Whilst Roger Federer’s closest rivals come into the Australian Open with question marks over their fitness, the 37-year-old Swiss player is still looking and feeling good.
Conversely, at six years Federer’s junior, Andy Murray has confirmed his retirement in 2019 due to a right hip injury; this following a career dogged by major back and wrist issues.
Rafael Nadal has also been hampered by continuing knee and wrist problems, and will make a return to competitive tennis at Melbourne Park following ankle surgery.
Federer’s sole injury occurred following an accident as he ran a bath for his children in 2016, which left him side-lined for six months with a knee issue.
Whilst many around him falter, he has attributed much of his ability to stay in shape and compete without serious injury for twenty years to luck.
Speaking at his pre-Australian Open press conference, he said: "I mean, I definitely need a little bit of luck," per The Metro.
"If you look at how unlucky things were with the incident here a few years ago when I ran the bath, I guess the knee, that part of the body was ready to go."
Referring to the 2016 Australian Open and playing against Novak Djokovic, he went on to say: "Could have happened easily in the match against Novak, but it didn’t, maybe because I was warmed up. I have no idea what happened. I think you also need a little bit of luck.
"Then I think I really understand my body very well. I know when something hurts and I can play with it; I know when something hurts and I should not play with it, but I can still play maybe a match, maybe a week, a month, whatever it may be. Sometimes that helps. But I feel like every player has that.

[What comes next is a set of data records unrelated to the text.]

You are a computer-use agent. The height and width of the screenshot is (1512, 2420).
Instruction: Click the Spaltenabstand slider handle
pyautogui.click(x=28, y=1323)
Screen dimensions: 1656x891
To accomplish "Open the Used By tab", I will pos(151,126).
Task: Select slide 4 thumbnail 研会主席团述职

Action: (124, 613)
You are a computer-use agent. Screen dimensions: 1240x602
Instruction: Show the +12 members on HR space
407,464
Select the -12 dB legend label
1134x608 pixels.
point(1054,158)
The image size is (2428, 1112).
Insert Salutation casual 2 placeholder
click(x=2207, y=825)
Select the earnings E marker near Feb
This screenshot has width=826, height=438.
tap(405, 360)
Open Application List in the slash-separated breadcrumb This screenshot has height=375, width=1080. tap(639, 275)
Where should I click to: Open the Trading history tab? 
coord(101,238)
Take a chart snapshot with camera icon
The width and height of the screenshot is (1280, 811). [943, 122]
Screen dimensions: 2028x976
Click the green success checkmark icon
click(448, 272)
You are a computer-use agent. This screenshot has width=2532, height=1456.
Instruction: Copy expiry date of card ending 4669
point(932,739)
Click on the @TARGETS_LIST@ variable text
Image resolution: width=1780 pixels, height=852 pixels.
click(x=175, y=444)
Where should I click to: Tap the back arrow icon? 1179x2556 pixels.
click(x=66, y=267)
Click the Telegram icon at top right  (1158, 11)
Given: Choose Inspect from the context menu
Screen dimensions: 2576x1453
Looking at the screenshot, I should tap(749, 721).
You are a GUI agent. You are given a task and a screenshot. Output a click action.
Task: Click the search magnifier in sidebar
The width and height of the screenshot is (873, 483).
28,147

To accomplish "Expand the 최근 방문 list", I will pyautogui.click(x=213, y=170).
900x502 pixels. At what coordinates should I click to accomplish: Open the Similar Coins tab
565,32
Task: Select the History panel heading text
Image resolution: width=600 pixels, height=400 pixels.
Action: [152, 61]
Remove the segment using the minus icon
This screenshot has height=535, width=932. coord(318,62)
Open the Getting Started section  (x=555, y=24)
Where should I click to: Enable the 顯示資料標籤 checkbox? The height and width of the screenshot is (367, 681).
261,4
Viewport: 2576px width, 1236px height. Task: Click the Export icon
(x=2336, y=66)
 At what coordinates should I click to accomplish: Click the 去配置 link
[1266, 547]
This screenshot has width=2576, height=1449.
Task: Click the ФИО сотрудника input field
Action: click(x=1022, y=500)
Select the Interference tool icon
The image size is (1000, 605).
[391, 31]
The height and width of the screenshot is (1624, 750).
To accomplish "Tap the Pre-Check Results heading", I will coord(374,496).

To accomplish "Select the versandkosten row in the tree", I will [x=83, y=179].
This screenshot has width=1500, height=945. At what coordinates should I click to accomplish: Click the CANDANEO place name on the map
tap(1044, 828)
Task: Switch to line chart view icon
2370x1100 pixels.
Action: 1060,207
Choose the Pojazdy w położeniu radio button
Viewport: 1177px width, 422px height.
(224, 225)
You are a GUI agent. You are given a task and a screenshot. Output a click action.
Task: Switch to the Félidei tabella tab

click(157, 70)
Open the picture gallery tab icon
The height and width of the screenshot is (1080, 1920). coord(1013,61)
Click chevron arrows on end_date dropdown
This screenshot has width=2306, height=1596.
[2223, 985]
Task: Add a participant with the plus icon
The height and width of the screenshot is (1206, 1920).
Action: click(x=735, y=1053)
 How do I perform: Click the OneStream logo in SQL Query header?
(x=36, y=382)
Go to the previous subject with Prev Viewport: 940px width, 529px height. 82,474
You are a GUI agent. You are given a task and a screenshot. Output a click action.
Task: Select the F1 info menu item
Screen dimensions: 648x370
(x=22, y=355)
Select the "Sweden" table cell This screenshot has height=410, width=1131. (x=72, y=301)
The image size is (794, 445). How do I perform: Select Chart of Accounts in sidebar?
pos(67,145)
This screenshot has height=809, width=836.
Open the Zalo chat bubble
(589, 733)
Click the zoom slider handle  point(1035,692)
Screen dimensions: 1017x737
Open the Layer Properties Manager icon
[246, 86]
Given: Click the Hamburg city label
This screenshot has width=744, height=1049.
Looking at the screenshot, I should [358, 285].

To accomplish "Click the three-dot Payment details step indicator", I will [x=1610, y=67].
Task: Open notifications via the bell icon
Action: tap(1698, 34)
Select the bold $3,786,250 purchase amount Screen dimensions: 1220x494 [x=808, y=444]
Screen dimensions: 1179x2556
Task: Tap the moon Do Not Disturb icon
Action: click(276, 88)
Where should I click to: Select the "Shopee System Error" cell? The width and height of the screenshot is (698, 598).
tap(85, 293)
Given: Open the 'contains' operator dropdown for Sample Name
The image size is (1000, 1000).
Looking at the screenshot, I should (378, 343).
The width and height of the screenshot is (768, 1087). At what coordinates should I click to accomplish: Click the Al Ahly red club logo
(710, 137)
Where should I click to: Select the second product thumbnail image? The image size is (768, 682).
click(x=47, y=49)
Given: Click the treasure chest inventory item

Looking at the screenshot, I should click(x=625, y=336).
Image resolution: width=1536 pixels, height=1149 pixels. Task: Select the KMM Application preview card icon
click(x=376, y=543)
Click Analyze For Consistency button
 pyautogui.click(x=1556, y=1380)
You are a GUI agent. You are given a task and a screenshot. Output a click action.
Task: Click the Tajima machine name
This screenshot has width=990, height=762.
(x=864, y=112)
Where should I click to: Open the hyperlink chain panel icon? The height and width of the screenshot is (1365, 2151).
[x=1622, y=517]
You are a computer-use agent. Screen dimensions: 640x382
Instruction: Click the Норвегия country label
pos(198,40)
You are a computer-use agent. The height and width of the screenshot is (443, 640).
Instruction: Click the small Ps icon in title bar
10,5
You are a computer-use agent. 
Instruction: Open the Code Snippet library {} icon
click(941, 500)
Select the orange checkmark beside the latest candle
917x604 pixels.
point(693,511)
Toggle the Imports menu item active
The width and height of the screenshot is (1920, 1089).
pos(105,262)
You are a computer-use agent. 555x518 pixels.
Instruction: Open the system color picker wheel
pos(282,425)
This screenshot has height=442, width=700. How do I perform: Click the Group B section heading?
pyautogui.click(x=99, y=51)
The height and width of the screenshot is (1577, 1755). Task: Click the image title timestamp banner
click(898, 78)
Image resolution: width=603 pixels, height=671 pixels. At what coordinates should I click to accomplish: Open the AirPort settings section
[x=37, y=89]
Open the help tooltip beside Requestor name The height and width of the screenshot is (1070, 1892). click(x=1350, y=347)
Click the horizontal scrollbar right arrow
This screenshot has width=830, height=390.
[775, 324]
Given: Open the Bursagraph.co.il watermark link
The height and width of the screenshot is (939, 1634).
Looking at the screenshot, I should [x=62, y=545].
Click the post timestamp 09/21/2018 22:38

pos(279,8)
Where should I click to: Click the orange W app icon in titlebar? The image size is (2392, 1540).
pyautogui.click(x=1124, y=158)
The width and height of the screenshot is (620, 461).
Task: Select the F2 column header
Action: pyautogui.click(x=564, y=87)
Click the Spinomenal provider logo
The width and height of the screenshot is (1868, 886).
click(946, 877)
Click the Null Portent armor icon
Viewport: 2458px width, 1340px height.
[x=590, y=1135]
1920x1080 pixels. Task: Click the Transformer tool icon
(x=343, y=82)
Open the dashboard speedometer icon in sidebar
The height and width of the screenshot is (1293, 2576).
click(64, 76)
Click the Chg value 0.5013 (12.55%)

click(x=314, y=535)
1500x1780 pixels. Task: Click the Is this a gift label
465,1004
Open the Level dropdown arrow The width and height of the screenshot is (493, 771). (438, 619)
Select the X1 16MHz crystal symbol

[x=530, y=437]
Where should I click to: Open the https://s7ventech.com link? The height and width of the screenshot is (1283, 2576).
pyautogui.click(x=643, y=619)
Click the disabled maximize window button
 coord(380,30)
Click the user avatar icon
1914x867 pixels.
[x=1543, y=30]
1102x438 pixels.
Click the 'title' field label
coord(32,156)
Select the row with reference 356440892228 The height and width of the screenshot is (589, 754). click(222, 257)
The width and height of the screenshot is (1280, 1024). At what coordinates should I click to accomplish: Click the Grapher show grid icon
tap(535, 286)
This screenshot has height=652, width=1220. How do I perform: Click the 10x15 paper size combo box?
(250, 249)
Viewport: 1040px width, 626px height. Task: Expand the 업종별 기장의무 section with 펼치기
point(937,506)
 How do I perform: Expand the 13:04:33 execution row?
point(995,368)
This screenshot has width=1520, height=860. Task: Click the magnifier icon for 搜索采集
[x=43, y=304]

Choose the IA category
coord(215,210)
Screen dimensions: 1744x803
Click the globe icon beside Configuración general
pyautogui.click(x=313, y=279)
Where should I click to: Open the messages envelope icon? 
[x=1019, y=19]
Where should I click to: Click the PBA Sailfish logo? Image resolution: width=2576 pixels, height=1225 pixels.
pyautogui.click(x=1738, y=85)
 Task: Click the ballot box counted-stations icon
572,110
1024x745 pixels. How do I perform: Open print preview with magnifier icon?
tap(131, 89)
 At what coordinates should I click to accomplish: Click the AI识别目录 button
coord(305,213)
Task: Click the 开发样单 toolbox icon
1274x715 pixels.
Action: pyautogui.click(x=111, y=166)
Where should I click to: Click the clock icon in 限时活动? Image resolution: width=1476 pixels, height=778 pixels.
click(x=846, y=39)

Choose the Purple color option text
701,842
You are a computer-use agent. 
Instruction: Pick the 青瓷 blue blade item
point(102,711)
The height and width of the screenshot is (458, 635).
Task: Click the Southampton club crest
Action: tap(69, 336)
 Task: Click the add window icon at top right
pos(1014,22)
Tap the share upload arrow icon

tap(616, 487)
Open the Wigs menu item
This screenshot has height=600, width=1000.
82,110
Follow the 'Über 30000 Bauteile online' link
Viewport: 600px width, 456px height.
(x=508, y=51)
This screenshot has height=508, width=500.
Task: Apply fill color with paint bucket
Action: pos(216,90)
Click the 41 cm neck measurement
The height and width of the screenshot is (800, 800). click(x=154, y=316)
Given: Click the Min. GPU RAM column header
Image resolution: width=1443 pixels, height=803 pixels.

"I can only speak about my team. I think my team also, they know when to push me, when actually they are happy that I don’t practice so much.
"I’ve always also believed I can play tennis when I don’t train so much. I think that’s been maybe one thing that for me, the confidence I have in my game, even if I don’t play so much, I still feel like I can come up to a good level. Maybe takes away some pressure.
"Maybe also the way I play tennis, maybe its smoother than the other guys. It just maybe looks that way. I work extremely hard in the matches as well. It just maybe doesn’t come across so much. I don’t know if that’s also something that maybe is part of the equation."
Federer is looking to make history in Melbourne in 2019 and is seeking to secure a record seventh Australian Open and 100th career title should he safely navigate the draw over the coming two weeks and remain confident in the run up to his opening match.
Nevertheless, he refuses to look further than first opponent Denis Istomin, who defeated Djokovic at the 2017 Open.
"Well, I don’t want to overanalyse how I played in the off-season, how I played at the Hopman Cup," he added.
"That’s exactly how then I might not recover if I have a bad start in the match tomorrow, let’s say. So I think the focus really is on those early rounds, especially tomorrow has to be.
"I know what Denis did to Novak. I watched basically the entire game a couple years ago when he beat Novak here. I’ve had some tough ones against him in the past. He can play well in fast courts, and that’s what it’s going to be a little bit here as well.
"Look, I’m playing good tennis. I’m confident that I think it needs a good performance by my opponent probably to beat me. That’s always a good thought. But then again, I think I’m playing well.
"Depending on how you match up with your opponent, who is going to win the big points, the margins are so slim nowadays that I’m just not thinking too far ahead.
"I don’t think I should because I think that would be a mistake. I hope I can put myself in contention as the tournament goes deeper, but we’ll see."